We almost chose to have dinner at the Quays, but opted for another highly rated spot: O’Flaherty’s at The Old Storehouse. One of the experiences on our Irish bucket list was to have a traditional dinner at an Irish pub with live Irish folk music. While I’m sure Quays, as well as others, are wonderful, we highly recommend O’Flaherty’s. We had a blast! The food was great, the atmosphere was lively but not raucous, and it was a memorable evening.
Okay, believe it or not, we did do other things in Dublin besides drink Guinness in pubs. The morning of our last day we had reservations to see the lavishly decorated and historical Book of Kells.

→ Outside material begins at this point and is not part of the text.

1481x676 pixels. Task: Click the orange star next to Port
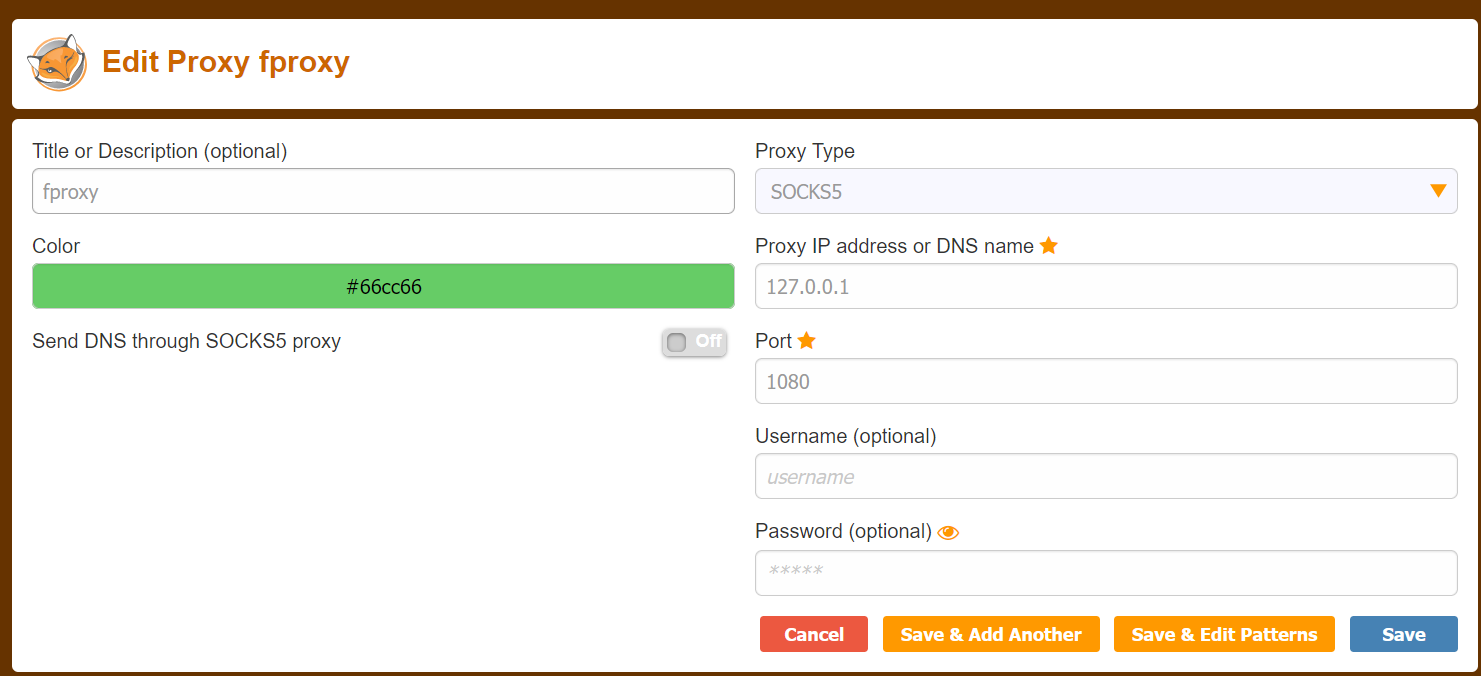pos(808,340)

You have to book your tickets online, otherwise you’ll wait in line for a while. There is a nice pre-exhibit full of background and information that leads you into the room where the famous book is set under glass for public viewing. It gets crowded, but it’s not too bad as they limit the number of people allowed in over a certain period of time (why you need to buy your tickets online). The book is pretty cool and we enjoyed reading about some of the controversy around it’s background. However, the best part of the exhibit is after you view the Book, you head up a flight of stairs and enter…the library.
The other bonus of visiting the Book of Kells is that it is located in the heart of the Trinity College campus. The campus is full of beautiful Georgian buildings and open fields. You should definitely take a stroll or hang out at College Park and people watch.
All in all, we had fun in Dublin, and it’s a great gateway city to spend a few days before venturing out to see the magic of Ireland. Overall, if you’re limited on days, I’d recommend Killarney and Cork over Dublin by a mile, but if your flights take you through Dublin, grab a few pints and enjoy the party.